## Directive
Edit the rows below so that each "Identify the location of" becomes "Find the position of", and leave everything else unchanged.

## Source material
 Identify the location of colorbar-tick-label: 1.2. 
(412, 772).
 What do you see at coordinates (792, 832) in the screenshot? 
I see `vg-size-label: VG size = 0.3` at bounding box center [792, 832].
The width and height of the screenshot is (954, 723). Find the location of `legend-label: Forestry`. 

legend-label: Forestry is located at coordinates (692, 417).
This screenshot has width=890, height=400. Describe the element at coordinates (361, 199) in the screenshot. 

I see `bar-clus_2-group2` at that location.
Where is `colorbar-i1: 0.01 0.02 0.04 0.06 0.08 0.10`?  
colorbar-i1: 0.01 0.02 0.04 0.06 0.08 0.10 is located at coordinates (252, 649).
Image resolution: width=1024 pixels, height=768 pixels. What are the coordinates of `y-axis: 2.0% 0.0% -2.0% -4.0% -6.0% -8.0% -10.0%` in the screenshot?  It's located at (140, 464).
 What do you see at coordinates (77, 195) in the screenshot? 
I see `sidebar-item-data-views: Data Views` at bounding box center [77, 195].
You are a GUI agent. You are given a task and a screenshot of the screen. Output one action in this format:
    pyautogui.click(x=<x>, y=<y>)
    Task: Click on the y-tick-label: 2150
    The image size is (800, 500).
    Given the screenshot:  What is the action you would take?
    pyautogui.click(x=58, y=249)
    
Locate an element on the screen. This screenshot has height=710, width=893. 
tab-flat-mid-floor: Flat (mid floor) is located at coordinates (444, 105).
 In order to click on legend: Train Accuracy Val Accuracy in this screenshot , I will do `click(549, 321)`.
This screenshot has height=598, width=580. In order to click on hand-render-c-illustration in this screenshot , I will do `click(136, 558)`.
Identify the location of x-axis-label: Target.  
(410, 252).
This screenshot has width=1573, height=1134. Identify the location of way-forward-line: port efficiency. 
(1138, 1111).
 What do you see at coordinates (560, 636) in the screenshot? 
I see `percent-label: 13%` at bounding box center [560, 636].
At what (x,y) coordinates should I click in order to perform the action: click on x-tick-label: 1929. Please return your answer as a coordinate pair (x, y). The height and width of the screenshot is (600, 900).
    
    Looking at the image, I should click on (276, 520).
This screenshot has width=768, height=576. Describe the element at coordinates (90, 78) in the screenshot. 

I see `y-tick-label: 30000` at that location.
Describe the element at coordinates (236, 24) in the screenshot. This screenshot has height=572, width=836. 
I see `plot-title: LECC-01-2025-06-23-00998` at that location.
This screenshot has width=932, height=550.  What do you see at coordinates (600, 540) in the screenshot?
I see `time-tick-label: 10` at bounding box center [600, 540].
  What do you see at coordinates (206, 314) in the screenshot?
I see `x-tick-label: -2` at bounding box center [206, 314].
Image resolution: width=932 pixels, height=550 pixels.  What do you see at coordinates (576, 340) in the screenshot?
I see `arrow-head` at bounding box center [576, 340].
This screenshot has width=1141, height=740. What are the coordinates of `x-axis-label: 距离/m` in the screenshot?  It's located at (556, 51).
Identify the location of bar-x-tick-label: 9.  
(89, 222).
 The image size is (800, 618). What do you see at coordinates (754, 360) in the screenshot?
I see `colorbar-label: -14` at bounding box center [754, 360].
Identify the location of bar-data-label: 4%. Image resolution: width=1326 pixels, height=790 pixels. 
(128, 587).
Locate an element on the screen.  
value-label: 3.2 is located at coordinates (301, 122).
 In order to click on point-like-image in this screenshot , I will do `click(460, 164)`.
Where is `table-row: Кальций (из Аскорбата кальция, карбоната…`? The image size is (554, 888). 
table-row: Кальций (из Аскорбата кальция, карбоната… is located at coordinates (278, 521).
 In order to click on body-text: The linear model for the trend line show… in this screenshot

## Exercise response
 Find the position of colorbar-tick-label: 1.2. 
(412, 772).
 What do you see at coordinates (792, 832) in the screenshot? 
I see `vg-size-label: VG size = 0.3` at bounding box center [792, 832].
The width and height of the screenshot is (954, 723). Find the location of `legend-label: Forestry`. 

legend-label: Forestry is located at coordinates (692, 417).
This screenshot has width=890, height=400. Describe the element at coordinates (361, 199) in the screenshot. 

I see `bar-clus_2-group2` at that location.
Where is `colorbar-i1: 0.01 0.02 0.04 0.06 0.08 0.10`?  
colorbar-i1: 0.01 0.02 0.04 0.06 0.08 0.10 is located at coordinates (252, 649).
Image resolution: width=1024 pixels, height=768 pixels. What are the coordinates of `y-axis: 2.0% 0.0% -2.0% -4.0% -6.0% -8.0% -10.0%` in the screenshot?  It's located at (140, 464).
 What do you see at coordinates (77, 195) in the screenshot? 
I see `sidebar-item-data-views: Data Views` at bounding box center [77, 195].
You are a GUI agent. You are given a task and a screenshot of the screen. Output one action in this format:
    pyautogui.click(x=<x>, y=<y>)
    Task: Click on the y-tick-label: 2150
    The image size is (800, 500).
    Given the screenshot:  What is the action you would take?
    pyautogui.click(x=58, y=249)
    
Locate an element on the screen. This screenshot has height=710, width=893. 
tab-flat-mid-floor: Flat (mid floor) is located at coordinates (444, 105).
 In order to click on legend: Train Accuracy Val Accuracy in this screenshot , I will do `click(549, 321)`.
This screenshot has height=598, width=580. In order to click on hand-render-c-illustration in this screenshot , I will do `click(136, 558)`.
Find the position of x-axis-label: Target.  
(410, 252).
This screenshot has width=1573, height=1134. Find the position of way-forward-line: port efficiency. 
(1138, 1111).
 What do you see at coordinates (560, 636) in the screenshot? 
I see `percent-label: 13%` at bounding box center [560, 636].
At what (x,y) coordinates should I click in order to perform the action: click on x-tick-label: 1929. Please return your answer as a coordinate pair (x, y). The height and width of the screenshot is (600, 900).
    
    Looking at the image, I should click on (276, 520).
This screenshot has width=768, height=576. Describe the element at coordinates (90, 78) in the screenshot. 

I see `y-tick-label: 30000` at that location.
Describe the element at coordinates (236, 24) in the screenshot. This screenshot has height=572, width=836. 
I see `plot-title: LECC-01-2025-06-23-00998` at that location.
This screenshot has width=932, height=550.  What do you see at coordinates (600, 540) in the screenshot?
I see `time-tick-label: 10` at bounding box center [600, 540].
  What do you see at coordinates (206, 314) in the screenshot?
I see `x-tick-label: -2` at bounding box center [206, 314].
Image resolution: width=932 pixels, height=550 pixels.  What do you see at coordinates (576, 340) in the screenshot?
I see `arrow-head` at bounding box center [576, 340].
This screenshot has width=1141, height=740. What are the coordinates of `x-axis-label: 距离/m` in the screenshot?  It's located at (556, 51).
Find the position of bar-x-tick-label: 9.  
(89, 222).
 The image size is (800, 618). What do you see at coordinates (754, 360) in the screenshot?
I see `colorbar-label: -14` at bounding box center [754, 360].
Find the position of bar-data-label: 4%. Image resolution: width=1326 pixels, height=790 pixels. 
(128, 587).
Locate an element on the screen.  
value-label: 3.2 is located at coordinates (301, 122).
 In order to click on point-like-image in this screenshot , I will do `click(460, 164)`.
Where is `table-row: Кальций (из Аскорбата кальция, карбоната…`? The image size is (554, 888). 
table-row: Кальций (из Аскорбата кальция, карбоната… is located at coordinates (278, 521).
 In order to click on body-text: The linear model for the trend line show… in this screenshot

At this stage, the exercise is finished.